Wahl-Raum- Spar- Kasten?- Die Piraten und das positive Chaos....
Auf dem Parteitag in Münster haben die Piraten Joachim Paul zum Spitzenkandidaten in Nordrhein-Westfalen gewählt. Die politischen Inhalte spielten keine Rolle.
Als endlich die Stimmen ausgezählt werden, fallen einigen schon die Augen zu. Bereits mehr als acht Stunden dauert die Suche der Piraten nach ihrem Spitzenkandidaten für die Landtagswahl in Nordrhein-Westfalen. Den gesamten Tag über haben die Neu-Politiker ihr Lieblingsgetränk, die stark koffeinhaltige Limonade Club Mate, in sich hineingeschüttet. Am Ende hilft vielen selbst das nicht mehr, um den basisdemokratischen Marathon auf dem Landesparteitag in Münster durchzustehen. Rund zwei Wochen nach dem Bruch der rot-grünen Minderheitsregierung haben die Piraten in die Halle Münsterland zur Wahl des Spitzenkandidaten und Aufstellung der Landesliste geladen. Schneller als alle anderen Parteien. Niemand soll ihnen vorwerfen, sie seien schwerfällig und unorganisiert.
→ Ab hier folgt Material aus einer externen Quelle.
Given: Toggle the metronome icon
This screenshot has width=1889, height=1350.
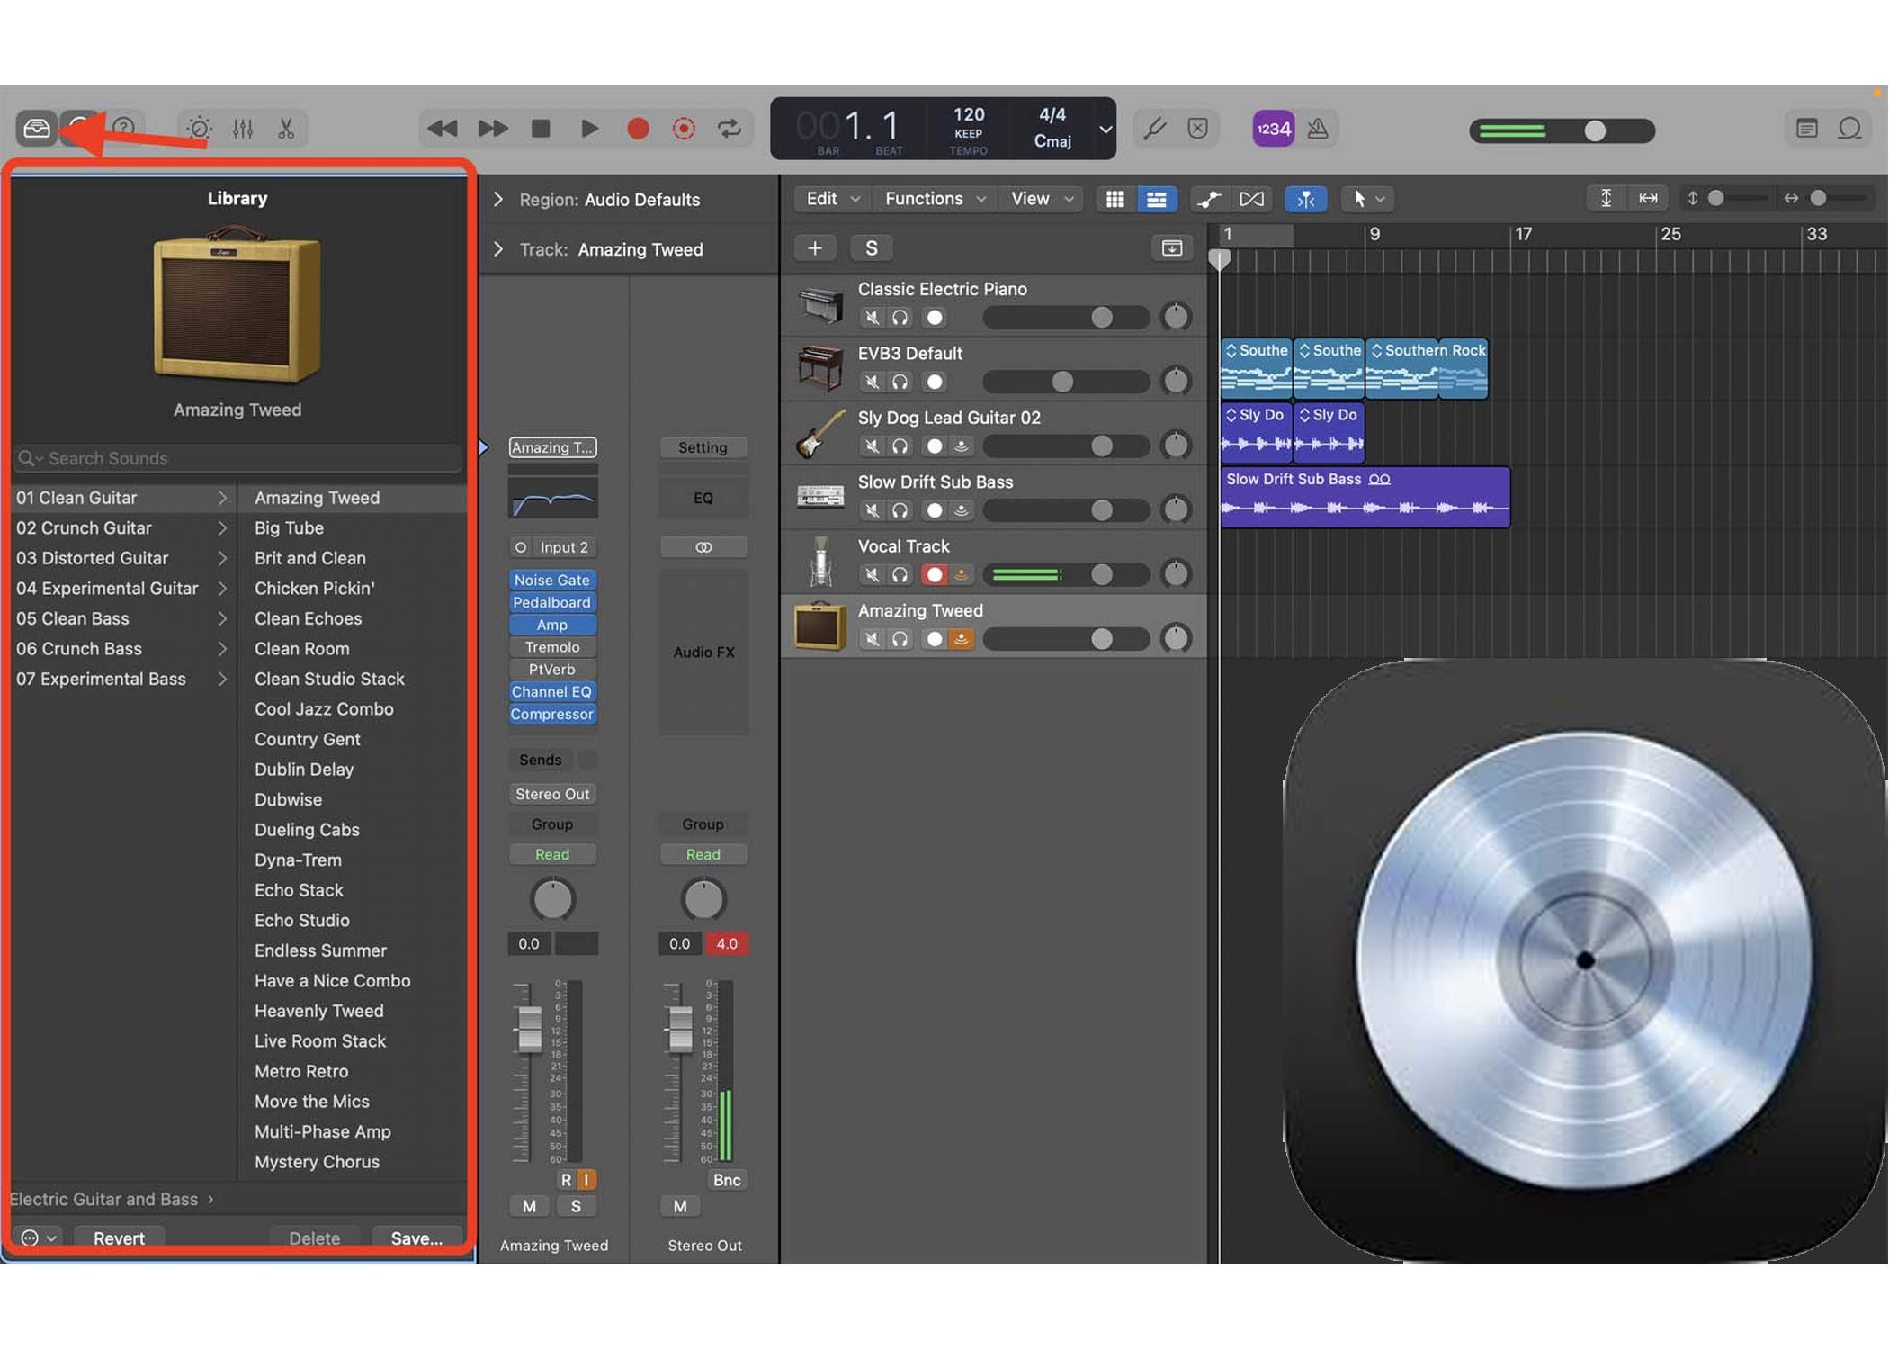Looking at the screenshot, I should [x=1318, y=129].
Zwei Stunden diskutieren sie allein über das Wahlverfahren, sechs Stunden stellen sich Bewerber für die Spitzenkandidatur vor. Jeder Kandidat darf vor dem Plenum Fragen beantworten, eine echte Vorauswahl gibt es nicht. Einer der Bewerber ist nicht einmal Parteimitglied und damit formal nicht wählbar, aber das fällt erst nach seiner Rede auf. Während in der FDP die drei starken Männer Daniel Bahr, Gerhard Papke und Christian Lindner die Spitzenkandidatur unter sich auskungelten, dauert die Kür des obersten Piraten einen ganzen Tag. Am Ende bekommt der 54-jährige Medienpädagoge Joachim Paul knapp mehr als 50 Prozent Zustimmung. Für die weiteren Listenplätze gibt es eine zweite Wahlrunde. "Damit werden wir aber heute
nicht mehr fertig", sagt der Wahlleiter.
"Das ist der ganz normale Wahnsinn eines Piratenparteitags", sagt Christoph Lauer. Er sitzt für die Piraten im Berliner Abgeordnetenhaus und will seinen Kollegen an Rhein und Ruhr beim Wahlkampf helfen. Zusammen mit der politischen Geschäftsführerin Marina Weisband hatte er am Morgen auf die Mitglieder eingeredet. "Überprüft nochmal, ob ihr wirklich kandidieren wollt, ob ihr euch das psychisch und physisch zutraut", sagt Weisband. Doch die Worte der erfahrenen Piratin verhallen.
Knapp 200 Kandidaten drängen auf die Landesliste, allein 56 bewerben sich für Platz eins, vom Handwerker bis zum Rechtsanwalt. Einige sind erst kurz vor dem Parteitag Mitglied geworden. Es lockt eine schnelle Landtagskarriere, denn in den Umfragen liegen die Piraten zwischen fünf und sechs Prozent. "Man kann viel erzählen, die Leute müssen das selbst ausprobieren", sagt der Berliner Pirat Lauer und klingt dabei fast resigniert. Im Reifeprozess der jungen Partei ist die Wahl im bevölkerungsreichsten Bundesland der endgültige Schritt zum Erwachsenwerden.
Doch die NRW-Piraten sind nicht einfach chaotisch oder unerfahren – sie wollen es genau so haben. "Wenn wir könnten, würden wir noch die ganze Nacht hier in der Halle sitzen", sagt Richard Kratzer aus Aachen. "Diese Basisdemokratie ist der Grund, warum ich bei den Piraten und nicht in einer anderen Partei bin." Falls die Piraten in den Landtag einziehen, wollen sie auch dort nach dem Prinzip "Alle bestimmen über alles" weitermachen.
Wie das in der alltagspolitischen Praxis funktionieren kann, ist noch unklar. Ein Vorschlag: Alle vier Wochen könnte eine Art Internetparteitag über die wichtigen Sachthemen abstimmen. "Die basisdemokratische Struktur ist unser Markenkern. Das dürfen wir nicht aufgeben", sagt Daniel Schwerd, Vorsitzender des Kölner Kreisverbandes. Zum basisdemokratischen Bekenntnis kommt bei den Piraten eine ausgeprägte Allergie gegen Machtstrukturen hinzu. Die bekommt auf dem Parteitag vor allem der Vorsitzende des Landesverbandes Michele Marsching zu spüren. Er hatte sich gute Chancen auf den ersten Listenplatz ausgerechnet, doch schnell wird klar, dass es ein enttäuschender Tag für ihn werden wird.